Ayew was born in France but is of Ghanaian descent making him eligible for the Ghana national side who he has recently represented up to the Semi Final stage of the Africa Cup of Nations – hence his delayed debut for the Swans. Starting his career at Marseille, Ayew was transferred to FC Lorient as he found his first team chances limited at Marseille – this is where he attracted some major attention.
Aston Villa made a move for Ayew just 12 months after he signed for Lorient paying £10.2 million for him – they were confident he’d be exactly what they needed to stay in the Premier League. Sadly, they were wrong but they deployed him in such a way that any striker would’ve struggled. Isolated up front, Ayew found it hard to hit the back of the net and Villa went down.
Now, Ayew has signed for Swansea (for an undisclosed fee and Neil Taylor going in the opposite direction) and it makes him the second Ayew to play for us. Andre Ayew has, of course, departed the club in a £20 million move to West Ham that laced our pockets and shifted on the more tempestuous Ayew sibling.
Jordan Ayew is without doubt a talented striker. He has good technique, plenty of pace but he does rely on the ball coming to his feet a lot of the time. If anything, Ayew reminds me of former Man Utd striker Javier Hernandez – very underrated, makes a lot of great runs and is always on hand to pick up a loose ball. Hopefully he can have a similar impact to the Mexican in the Premier League.
The big question is what he’s going to bring to the squad quite frankly. We’re starting to find the back of the net more regularly, we look more resolute at the back so where can Ayew help? There’s nothing more useful in a team than a player who can change the way the game is being played – Ayew adds more pace to the front line that has been lacking somewhat with the reliance on the classy Llorente and absence of Ki.

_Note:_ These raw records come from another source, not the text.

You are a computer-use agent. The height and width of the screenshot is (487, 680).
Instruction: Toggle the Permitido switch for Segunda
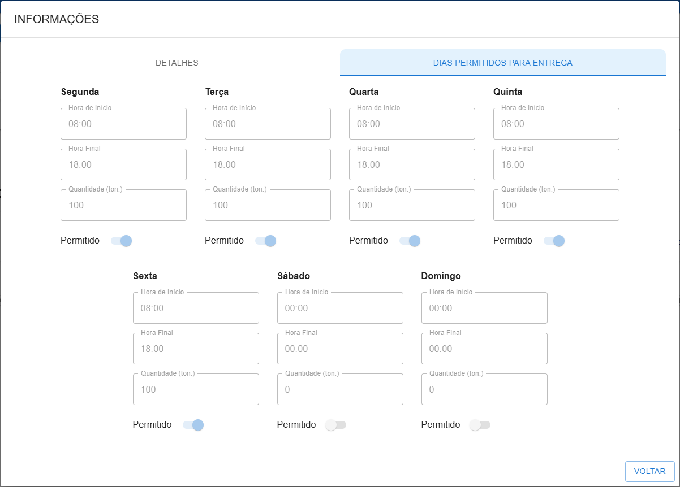(121, 241)
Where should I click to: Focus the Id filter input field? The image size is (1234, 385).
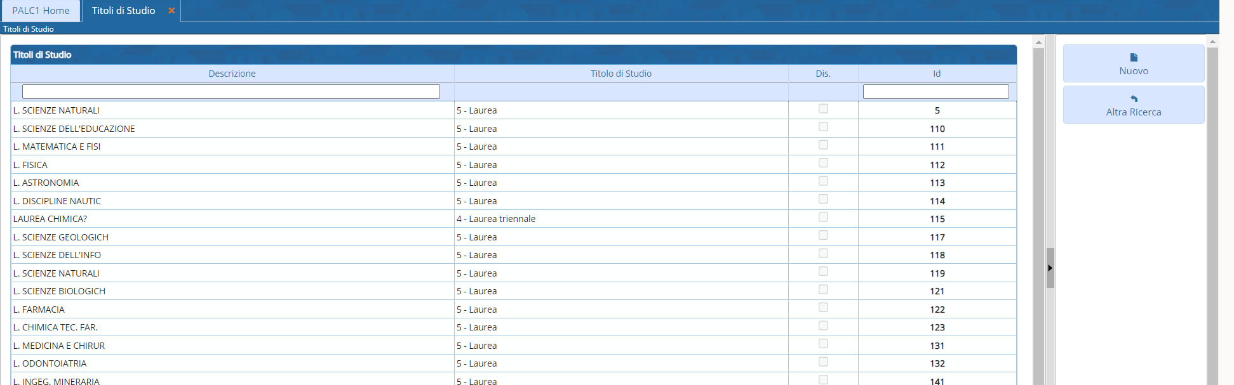936,92

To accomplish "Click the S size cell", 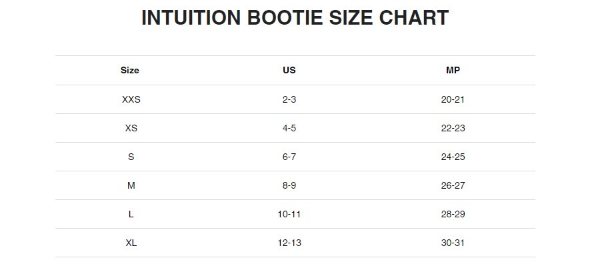I will tap(131, 157).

When a player of Ayew’s quality becomes available; Premier League clubs can’t ignore it and let him slip away to a rival – Paul Clement has clearly been aware of Ayew for some time and letting Taylor go after nearly seven years with Swansea is a big decision.
The most irritating thing about Ayew’s transfer is definitely the number he has been given. Despite being an out and out striker, Ayew has been handed the number 3 shirt usually reserved for the left full back – absolute madness.
I’m expecting big things from Ayew and I think it’s safe to say the club are too – fingers crossed he can smash one in against Leicester on his debut.